14 responses to “Farmers and their banks”

  1. J P Avatar

    It’s like the number of insurance companies with Farmers or Farm in their names. There has been a lot of consolidation in the last 30 years but several are still around.

    As I recall, Indiana prohibited banks from operating across county lines until the early or mid 80s, which explains the number of small, long defunct banks here.

    1. Jim Grey Avatar

      I miss the era of community banks.

  2. Marc Beebe Avatar

    Unless I’m remembering incorrectly, the plethora of businesses with “Farmers’ ” in the name was a result of the Great Depression, wherein farmers lost confidence (to put it mildly) in a lot of institutions. Thus co-operative farmers’ businesses began, with many a firm just co-opting the naming practice to go along for the ride.
    Where I grew up there was a co-op called “GLF” and the joke was it stood for “Get Lost Farmer”. It later became Agway, with no change in policy. :p

    1. Jim Grey Avatar

      That’s a good story, and it makes sense.

  3. Andy Umbo Avatar
    Andy Umbo

    Ditto Wisconsin, lots of small town “farmer” banks, many turned into great bars and businesses because the buildings were so well built! I even recently read a story on a substantial corner bank in a city about 30 miles outside of Green Bay that became a gallery, and all the art was hung in the vault area, to be closed and locked at night!

    Had a buddy after college that got into the banking business, and he was saying a lot of those small rural banks by then were owned by major urban banks in Milwaukee, but they kept all the names and signage etc. the same for the communities to have a local component. Such a different attitude than today, where the marketing department would tell you the association with a major urban bank would be a “plus”, and tell you to convert signage right away!

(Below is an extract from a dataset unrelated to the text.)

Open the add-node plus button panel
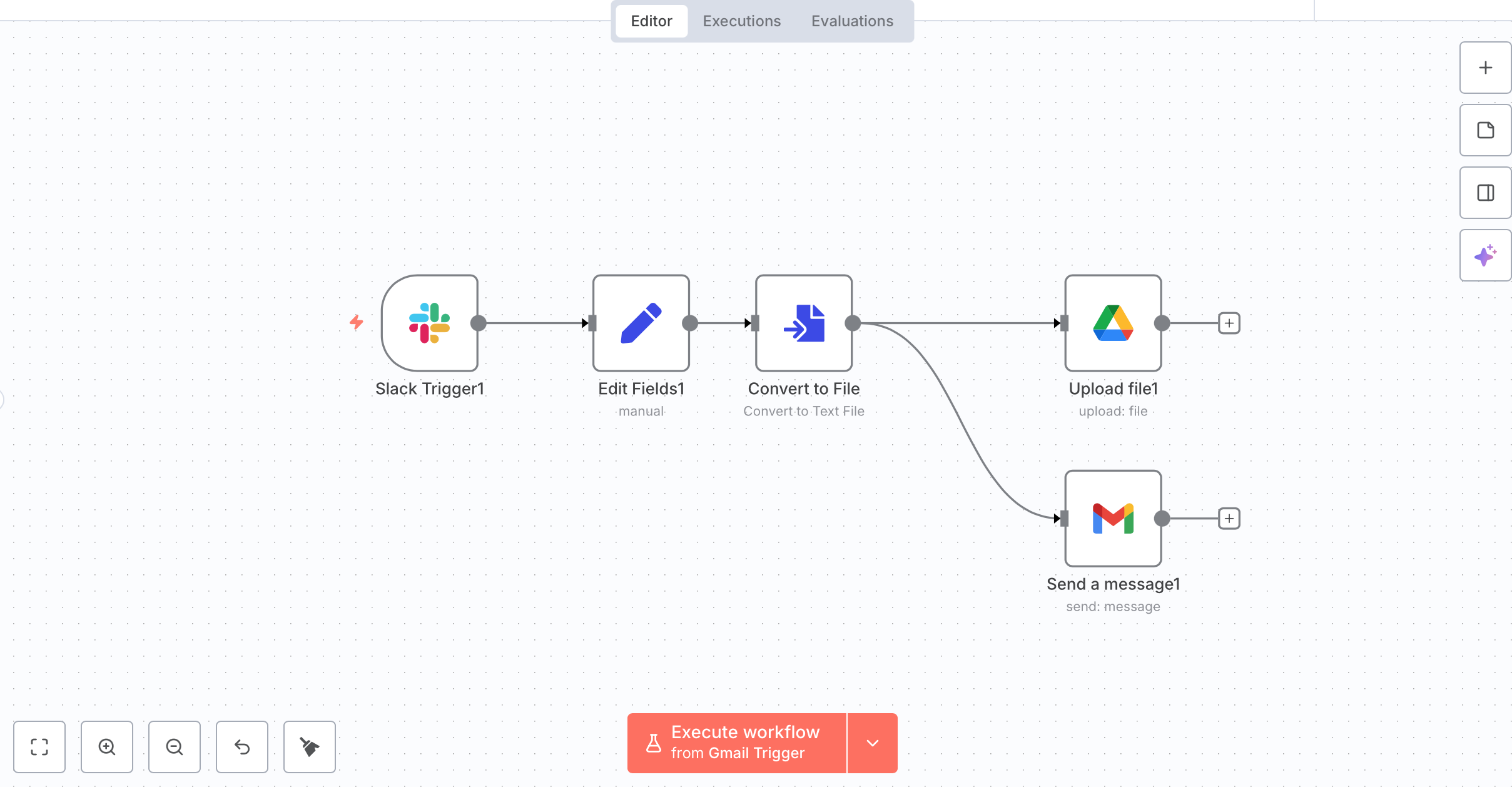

    To J.P.’s point, I don’t think any laws like that existed in Wisconsin. In rural areas, you could find yourself with no banks at all if there wasn’t enough income in a county to make it worth while to have a county specific private bank! Sounds like “protectionism”.

    1. Jim Grey Avatar

      I guess banking laws were a patchwork, but in the 90s the “national association” became a thing and allowed banks to cross state lines.

  4. Steve Mitchell Avatar

    Interesting the changes over the past few years. Now I think the big banks are far too big, and have far too much power. I wonder what will come next as customers look for alternatives?

    1. Andy Umbo Avatar
      Andy Umbo

      Steve, the Credit Union financial institution is booming where I live (and been around for decades). If you don’t have much money, which most of the people that live in my building don’t, the Credit Union is the way to go. No matter how little money you have in there: no fees; higher interest rates on savings accounts, same insurance on your savings. Some will even negotiate with a car dealer for you and take delivery on your car if you’re financing through them, and if you’re buying used, it’ll be points cheaper than the dealership financial arm. They also have “no fee” ATM’s nationally from every other credit union in the country, better than my regional bank!

      Big one here is Educators Credit Union, but you don’t have to be a teacher any more, and UW Credit Union, associated with the University of Wisconsin. I actually photographed an annual report for them a number of years ago. The only downside is that if you do a lot of business in other countries, they don’t have seamless services like a lot of the international banks like Citi.

    2. Jim Grey Avatar

      Walmart.

  5. Katie Yang Avatar

    Always love a good series, especially an unplanned one. I hope you get to add many more to it.

    1. Jim Grey Avatar

      I’ve got a number of series coming up in January.

  6. Ted+Kappes Avatar

    We have two nice old bank buildings in Pesotum that bit the dust during the depression. I imagine with farmland selling at $10,000 and acre that farmers don’t have much trouble borrowing money these days. I think a lot of people these days don’t realize that most farms in the Midwest these days are multi-million dollar operations. Where I live in the country just about every house was a farm 50 years ago. Today maybe one house in ten houses a farmer. Much of the land around here is farmed by operations that are as much as a hundred miles away. We still have some land that we rent to a local guy, however if he retires we might have trouble finding another local guy to take over.

    1. Jim Grey Avatar

      We still have this fantasy of the family farm here in the US, but I do know that they’re mostly gone, replaced by larger operations — not necessarily big corporate, but def. consolidated.

      1. Andy Umbo Avatar
        Andy Umbo

        Ditto in Wisconsin, but a lot of the consolidation happened with farmers growing their own businesses rather than being taken over by corporations. If they sell, they’re selling large holdings because they’re retiring and no one else can afford the land. I remember thinking during the “Farm Aid” era, that you didn’t hear much about it in Wisconsin because farmers had been increasing their acreage and consolidating their holding for years here already, old Germans doing what needed to be done to run a business, and not getting “caught out”.

        The big thing here now is the family dairy farm. People want tax money to support non-support-able small dairy farms because they didn’t expand when they should have. Sorry, no rewards for bad business. I couldn’t run a small studio in my market area anymore either, that doesn’t mean I should get tax money to keep something running that’s economically unfeasible.